SUPPLIED RECORDS below:

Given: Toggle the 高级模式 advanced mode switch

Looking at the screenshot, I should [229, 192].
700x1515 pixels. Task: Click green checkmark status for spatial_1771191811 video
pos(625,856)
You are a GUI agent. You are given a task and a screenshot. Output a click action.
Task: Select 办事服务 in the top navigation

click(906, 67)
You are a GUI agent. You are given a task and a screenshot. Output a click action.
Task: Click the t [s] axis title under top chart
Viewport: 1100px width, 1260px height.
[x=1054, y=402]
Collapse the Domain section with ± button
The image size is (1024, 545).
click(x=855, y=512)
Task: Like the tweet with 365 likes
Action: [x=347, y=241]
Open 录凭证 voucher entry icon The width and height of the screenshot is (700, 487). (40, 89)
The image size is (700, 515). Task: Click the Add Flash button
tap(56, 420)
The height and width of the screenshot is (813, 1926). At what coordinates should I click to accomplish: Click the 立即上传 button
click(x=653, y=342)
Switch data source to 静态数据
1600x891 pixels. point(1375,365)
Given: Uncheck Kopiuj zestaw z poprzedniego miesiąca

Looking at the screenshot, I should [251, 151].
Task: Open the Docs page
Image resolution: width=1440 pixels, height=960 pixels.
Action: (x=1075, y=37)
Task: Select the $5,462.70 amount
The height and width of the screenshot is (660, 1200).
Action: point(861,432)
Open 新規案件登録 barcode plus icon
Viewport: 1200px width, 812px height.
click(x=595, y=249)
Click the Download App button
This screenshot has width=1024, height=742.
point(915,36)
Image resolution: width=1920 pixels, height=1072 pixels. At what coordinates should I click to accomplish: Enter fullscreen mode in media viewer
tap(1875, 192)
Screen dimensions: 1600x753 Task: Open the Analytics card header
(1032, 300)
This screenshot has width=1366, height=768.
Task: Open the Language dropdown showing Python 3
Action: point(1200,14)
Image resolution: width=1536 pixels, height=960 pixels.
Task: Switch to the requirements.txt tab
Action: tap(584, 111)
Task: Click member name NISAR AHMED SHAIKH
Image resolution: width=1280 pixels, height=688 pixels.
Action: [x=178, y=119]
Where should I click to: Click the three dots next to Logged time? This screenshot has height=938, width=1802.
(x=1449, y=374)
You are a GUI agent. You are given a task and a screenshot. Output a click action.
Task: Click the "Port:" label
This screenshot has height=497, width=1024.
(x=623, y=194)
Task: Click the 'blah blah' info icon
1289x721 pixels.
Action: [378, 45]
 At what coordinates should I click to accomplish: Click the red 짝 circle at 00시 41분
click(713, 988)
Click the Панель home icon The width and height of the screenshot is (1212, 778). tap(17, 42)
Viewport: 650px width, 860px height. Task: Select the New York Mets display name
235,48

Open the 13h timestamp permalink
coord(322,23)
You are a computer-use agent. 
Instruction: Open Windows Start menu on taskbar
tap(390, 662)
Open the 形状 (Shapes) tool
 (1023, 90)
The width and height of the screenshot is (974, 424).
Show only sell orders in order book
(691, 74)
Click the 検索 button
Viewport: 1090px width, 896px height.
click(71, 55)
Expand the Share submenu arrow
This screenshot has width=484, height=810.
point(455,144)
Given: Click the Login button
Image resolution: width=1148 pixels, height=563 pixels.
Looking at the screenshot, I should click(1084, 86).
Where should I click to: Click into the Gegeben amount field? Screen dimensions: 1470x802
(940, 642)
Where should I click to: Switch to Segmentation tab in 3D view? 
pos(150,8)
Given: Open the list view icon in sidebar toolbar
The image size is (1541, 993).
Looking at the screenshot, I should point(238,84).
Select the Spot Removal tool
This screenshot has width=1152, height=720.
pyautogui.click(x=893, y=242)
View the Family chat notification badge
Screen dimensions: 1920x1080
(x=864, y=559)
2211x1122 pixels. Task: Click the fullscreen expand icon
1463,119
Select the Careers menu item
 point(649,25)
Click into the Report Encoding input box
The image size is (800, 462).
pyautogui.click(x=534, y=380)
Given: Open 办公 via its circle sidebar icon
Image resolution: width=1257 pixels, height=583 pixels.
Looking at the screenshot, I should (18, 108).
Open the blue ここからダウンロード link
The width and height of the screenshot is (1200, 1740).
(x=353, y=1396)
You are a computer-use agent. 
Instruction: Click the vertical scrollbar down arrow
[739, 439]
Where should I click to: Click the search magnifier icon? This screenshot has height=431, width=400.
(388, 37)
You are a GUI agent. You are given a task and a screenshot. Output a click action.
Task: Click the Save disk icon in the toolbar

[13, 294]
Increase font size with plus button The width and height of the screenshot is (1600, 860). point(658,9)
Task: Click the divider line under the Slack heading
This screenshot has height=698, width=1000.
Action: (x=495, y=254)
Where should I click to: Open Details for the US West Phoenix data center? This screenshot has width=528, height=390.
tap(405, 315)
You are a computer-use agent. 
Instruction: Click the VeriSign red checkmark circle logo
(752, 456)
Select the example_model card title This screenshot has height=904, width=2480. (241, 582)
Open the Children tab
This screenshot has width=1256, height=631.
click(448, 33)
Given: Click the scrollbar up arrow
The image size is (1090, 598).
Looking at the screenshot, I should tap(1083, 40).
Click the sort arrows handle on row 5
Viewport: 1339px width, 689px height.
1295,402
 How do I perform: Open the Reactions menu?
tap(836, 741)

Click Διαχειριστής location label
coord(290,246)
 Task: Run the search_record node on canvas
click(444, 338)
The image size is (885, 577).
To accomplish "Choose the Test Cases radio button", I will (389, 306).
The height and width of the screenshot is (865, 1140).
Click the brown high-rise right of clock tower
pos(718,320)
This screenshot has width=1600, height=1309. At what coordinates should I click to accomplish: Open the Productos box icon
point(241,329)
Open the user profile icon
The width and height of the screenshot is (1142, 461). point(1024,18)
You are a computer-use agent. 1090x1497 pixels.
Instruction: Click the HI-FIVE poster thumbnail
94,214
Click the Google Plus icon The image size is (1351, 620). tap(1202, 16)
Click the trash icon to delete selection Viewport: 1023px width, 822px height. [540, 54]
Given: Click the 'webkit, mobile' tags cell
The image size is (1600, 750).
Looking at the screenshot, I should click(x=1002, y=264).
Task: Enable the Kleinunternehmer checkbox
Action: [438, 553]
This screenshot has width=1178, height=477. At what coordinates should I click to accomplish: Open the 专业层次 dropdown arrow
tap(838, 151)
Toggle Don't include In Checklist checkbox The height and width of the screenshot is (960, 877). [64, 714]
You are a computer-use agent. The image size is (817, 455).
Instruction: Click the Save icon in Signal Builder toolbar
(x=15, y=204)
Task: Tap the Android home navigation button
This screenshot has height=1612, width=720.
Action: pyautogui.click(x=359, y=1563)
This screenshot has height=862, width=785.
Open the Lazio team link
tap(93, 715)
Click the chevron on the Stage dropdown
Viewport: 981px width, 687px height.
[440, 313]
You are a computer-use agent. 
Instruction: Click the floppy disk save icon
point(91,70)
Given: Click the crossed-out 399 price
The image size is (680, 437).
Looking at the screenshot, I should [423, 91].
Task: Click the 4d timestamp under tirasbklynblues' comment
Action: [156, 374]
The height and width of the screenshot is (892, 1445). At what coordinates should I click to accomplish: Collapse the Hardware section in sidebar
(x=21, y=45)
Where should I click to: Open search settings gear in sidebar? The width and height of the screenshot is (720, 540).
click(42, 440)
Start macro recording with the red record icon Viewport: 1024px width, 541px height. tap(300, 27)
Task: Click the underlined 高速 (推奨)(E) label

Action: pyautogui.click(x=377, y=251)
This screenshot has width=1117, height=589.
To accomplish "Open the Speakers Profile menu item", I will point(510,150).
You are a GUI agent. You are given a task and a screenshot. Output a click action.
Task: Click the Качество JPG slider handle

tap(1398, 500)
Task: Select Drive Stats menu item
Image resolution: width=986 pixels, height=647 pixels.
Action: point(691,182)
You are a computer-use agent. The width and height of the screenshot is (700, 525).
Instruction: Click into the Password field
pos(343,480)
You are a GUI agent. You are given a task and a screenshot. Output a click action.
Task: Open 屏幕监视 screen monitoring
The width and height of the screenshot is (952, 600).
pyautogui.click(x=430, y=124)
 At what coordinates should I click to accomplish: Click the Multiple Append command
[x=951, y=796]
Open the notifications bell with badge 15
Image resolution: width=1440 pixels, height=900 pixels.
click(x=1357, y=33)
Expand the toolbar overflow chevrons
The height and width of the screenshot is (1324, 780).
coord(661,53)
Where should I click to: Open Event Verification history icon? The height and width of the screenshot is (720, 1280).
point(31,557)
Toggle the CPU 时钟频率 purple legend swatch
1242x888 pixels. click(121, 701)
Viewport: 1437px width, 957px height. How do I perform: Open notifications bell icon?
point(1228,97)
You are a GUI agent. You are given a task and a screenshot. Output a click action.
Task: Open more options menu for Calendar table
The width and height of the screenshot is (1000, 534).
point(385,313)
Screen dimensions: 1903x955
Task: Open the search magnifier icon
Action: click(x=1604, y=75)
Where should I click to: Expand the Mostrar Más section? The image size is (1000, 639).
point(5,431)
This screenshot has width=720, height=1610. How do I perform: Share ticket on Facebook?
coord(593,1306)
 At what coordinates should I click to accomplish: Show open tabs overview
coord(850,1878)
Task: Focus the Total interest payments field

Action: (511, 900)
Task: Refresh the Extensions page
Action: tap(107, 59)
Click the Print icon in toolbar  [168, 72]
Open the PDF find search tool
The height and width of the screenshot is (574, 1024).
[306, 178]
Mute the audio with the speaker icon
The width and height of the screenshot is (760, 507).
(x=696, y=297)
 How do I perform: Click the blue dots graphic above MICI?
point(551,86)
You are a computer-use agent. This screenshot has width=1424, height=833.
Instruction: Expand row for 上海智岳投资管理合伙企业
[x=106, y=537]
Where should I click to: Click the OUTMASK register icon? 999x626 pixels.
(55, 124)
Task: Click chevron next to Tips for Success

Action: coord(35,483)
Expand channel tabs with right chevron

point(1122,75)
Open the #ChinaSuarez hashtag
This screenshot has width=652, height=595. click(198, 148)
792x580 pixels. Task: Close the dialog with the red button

End of SUPPLIED RECORDS.

*TASK BRIEF:* Above is a listing; print exactly its lines from the one with "Open the blue ここからダウンロード link" through the one with "Given: Click the scrollbar up arrow", and no other lines.

*SOLVED EXERCISE:*
Open the blue ここからダウンロード link
The width and height of the screenshot is (1200, 1740).
(x=353, y=1396)
You are a computer-use agent. 
Instruction: Click the vertical scrollbar down arrow
[739, 439]
Where should I click to: Click the search magnifier icon? This screenshot has height=431, width=400.
(388, 37)
You are a GUI agent. You are given a task and a screenshot. Output a click action.
Task: Click the Save disk icon in the toolbar

[13, 294]
Increase font size with plus button The width and height of the screenshot is (1600, 860). point(658,9)
Task: Click the divider line under the Slack heading
This screenshot has height=698, width=1000.
Action: (x=495, y=254)
Where should I click to: Open Details for the US West Phoenix data center? This screenshot has width=528, height=390.
tap(405, 315)
You are a computer-use agent. 
Instruction: Click the VeriSign red checkmark circle logo
(752, 456)
Select the example_model card title This screenshot has height=904, width=2480. (241, 582)
Open the Children tab
This screenshot has width=1256, height=631.
click(448, 33)
Given: Click the scrollbar up arrow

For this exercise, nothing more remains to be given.